Stored data entries:

# # #

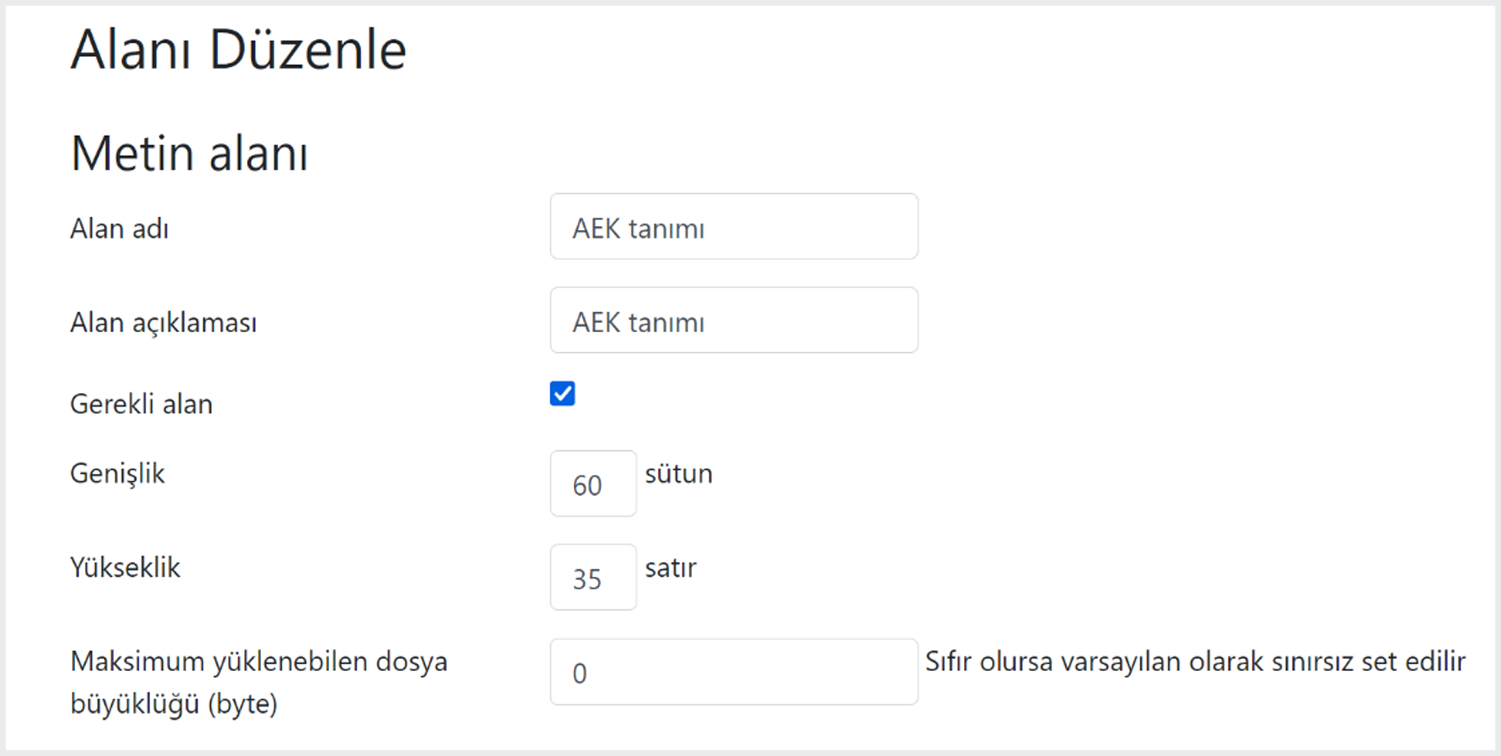1501x756 pixels.
Task: Click the Alanı Düzenle page heading
Action: point(238,50)

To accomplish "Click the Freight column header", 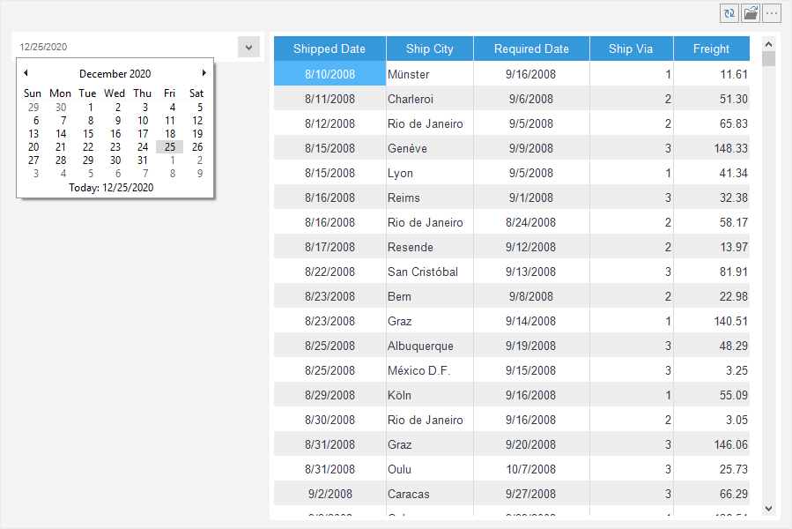I will click(711, 49).
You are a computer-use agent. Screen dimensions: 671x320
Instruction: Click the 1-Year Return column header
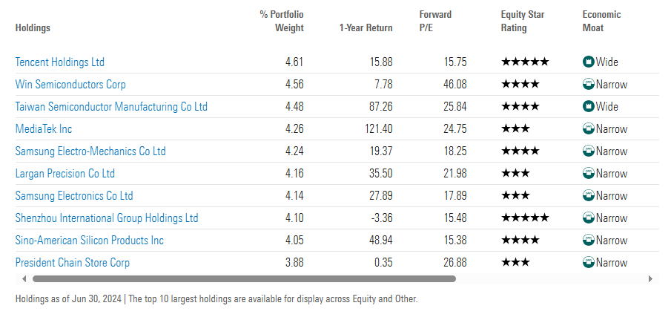(x=366, y=28)
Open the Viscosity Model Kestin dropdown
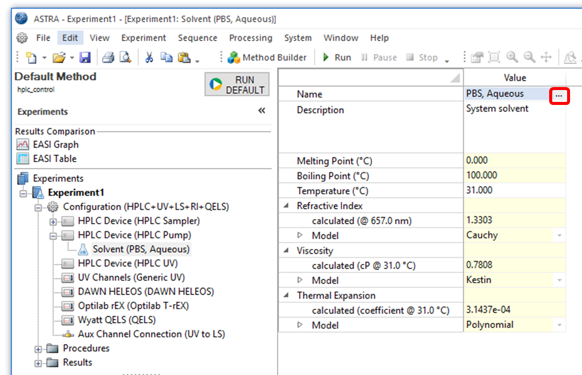Screen dimensions: 582x375 [x=559, y=280]
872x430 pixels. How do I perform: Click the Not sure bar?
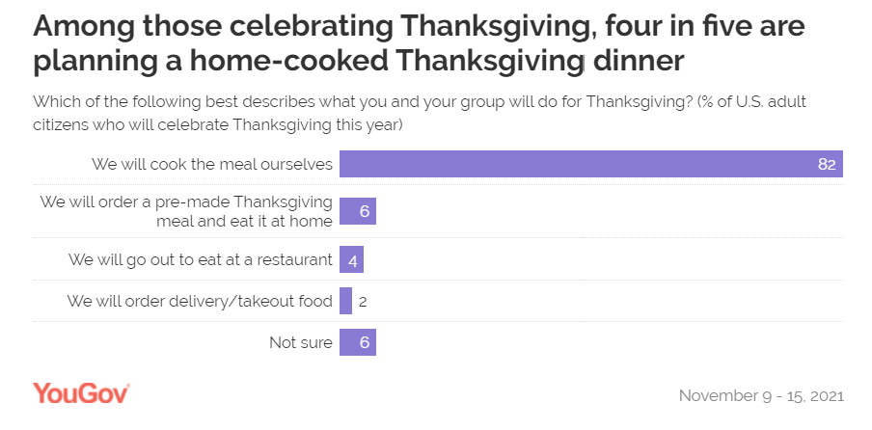click(x=358, y=342)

# # #

Prompt: All lines from the one containing "Instruction: Click the" through the final line of the entries above must be restated word for word, pictures excluded.

Exercise solution:
Instruction: Click the 1-Year Return column header
(x=366, y=28)
Open the Viscosity Model Kestin dropdown
Screen dimensions: 582x375 [x=559, y=280]
872x430 pixels. How do I perform: Click the Not sure bar?
click(x=358, y=342)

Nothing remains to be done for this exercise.